══ Selected passage
I lay down at first this principle, that it may be that there are corpses which, although interred some days, shed fluid blood through the conduits of their body. I add, moreover, that it is very easy for certain people to fancy themselves sucked by vampires, and that the fear caused by that fancy should make a revolution in their frame sufficiently violent to deprive them of life. Being occupied all day with the terror inspired by these pretended ghosts or revenans, is it very extraordinary, that during their sleep the idea of these phantoms should present itself to their imagination and cause them such violent terror? that some of them die of it instantaneously, and others a short time afterwards? How many instances have we not seen of people who expired with fright in a moment? and has not joy itself sometimes produced an equally fatal effect?

I have seen in the Leipsic journals[[464]] an account of a little work entitled, Philosophicæ et Christianæ Cogitationes de Vampiriis, à Joanne Christophoro Herenbergio; "Philosophical and Christian Thoughts upon Vampires, by John Christopher Herenberg," at Gerolferliste, in 1733, in 8vo. The author names a pretty large number of writers who have already discussed this matter; he speaks, en passant, of a spectre which appeared to him at noonday. He maintains that the vampires do not cause the death of the living, and that all that is said about them ought to be attributed only to the troubled fancy of the invalids; he proves by divers experiments that the imagination is capable of causing very great derangements in the body, and the humors of the body; he shows that in Sclavonia they impaled murderers, and drove a stake through the heart of the culprit; that they used the same chastisement for vampires, supposing them to be the authors of the death of those whose blood they were said to suck. He gives some examples of this punishment exercised upon them, the one in the year 1337, and the other in 1347. He speaks of the opinion of those who believe that the dead eat in their tombs; a sentiment of which he endeavors to prove the antiquity by the authority of Tertullian, at the beginning of his book on the Resurrection, and by that of St. Augustine, b. viii. c. 27, on the City of God, and in Sermon xv. on the Saints.
════
▶ _Tasks_:
1: In the passage on vampires, what two years are given for the examples of the punishment carried out on vampires?
2: Translate this sentence from the passage on vampires into Spanish: "How many instances have we not seen of people who expired with fright in a moment?"
3: In the passage on vampires, swap "vampires" for "ghosts" and write the text out again, beginning at the words "I lay down at" and stopping after "equally fatal effect?".
The records below come from a separate source.
══ Exercise data
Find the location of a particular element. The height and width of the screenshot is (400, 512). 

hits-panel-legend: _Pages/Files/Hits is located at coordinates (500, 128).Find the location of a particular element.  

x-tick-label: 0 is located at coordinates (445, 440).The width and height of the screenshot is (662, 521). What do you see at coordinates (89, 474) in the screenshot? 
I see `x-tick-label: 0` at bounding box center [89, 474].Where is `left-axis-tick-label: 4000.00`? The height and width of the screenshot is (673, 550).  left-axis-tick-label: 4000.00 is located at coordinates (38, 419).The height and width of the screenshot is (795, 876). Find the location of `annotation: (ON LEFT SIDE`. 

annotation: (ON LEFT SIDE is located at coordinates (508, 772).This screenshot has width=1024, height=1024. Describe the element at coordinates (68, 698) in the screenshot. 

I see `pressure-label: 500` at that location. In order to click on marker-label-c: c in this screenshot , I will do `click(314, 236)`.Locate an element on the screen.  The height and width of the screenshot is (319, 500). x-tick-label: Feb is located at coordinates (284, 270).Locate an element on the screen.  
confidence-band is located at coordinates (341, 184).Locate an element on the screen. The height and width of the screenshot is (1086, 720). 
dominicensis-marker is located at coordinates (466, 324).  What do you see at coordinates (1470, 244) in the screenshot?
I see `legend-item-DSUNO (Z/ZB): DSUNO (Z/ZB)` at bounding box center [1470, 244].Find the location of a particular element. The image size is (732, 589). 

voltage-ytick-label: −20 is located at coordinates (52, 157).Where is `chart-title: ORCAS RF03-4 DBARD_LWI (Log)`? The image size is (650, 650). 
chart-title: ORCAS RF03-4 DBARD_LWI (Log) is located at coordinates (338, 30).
════
▶ _Answers for the exercise_:
1: 1337 and 1347

2: ¿Cuántos casos no hemos visto de personas que expiraron de espanto en un instante?

3:
I lay down at first this principle, that it may be that there are corpses which, although interred some days, shed fluid blood through the conduits of their body. I add, moreover, that it is very easy for certain people to fancy themselves sucked by ghosts, and that the fear caused by that fancy should make a revolution in their frame sufficiently violent to deprive them of life. Being occupied all day with the terror inspired by these pretended ghosts or revenans, is it very extraordinary, that during their sleep the idea of these phantoms should present itself to their imagination and cause them such violent terror? that some of them die of it instantaneously, and others a short time afterwards? How many instances have we not seen of people who expired with fright in a moment? and has not joy itself sometimes produced an equally fatal effect?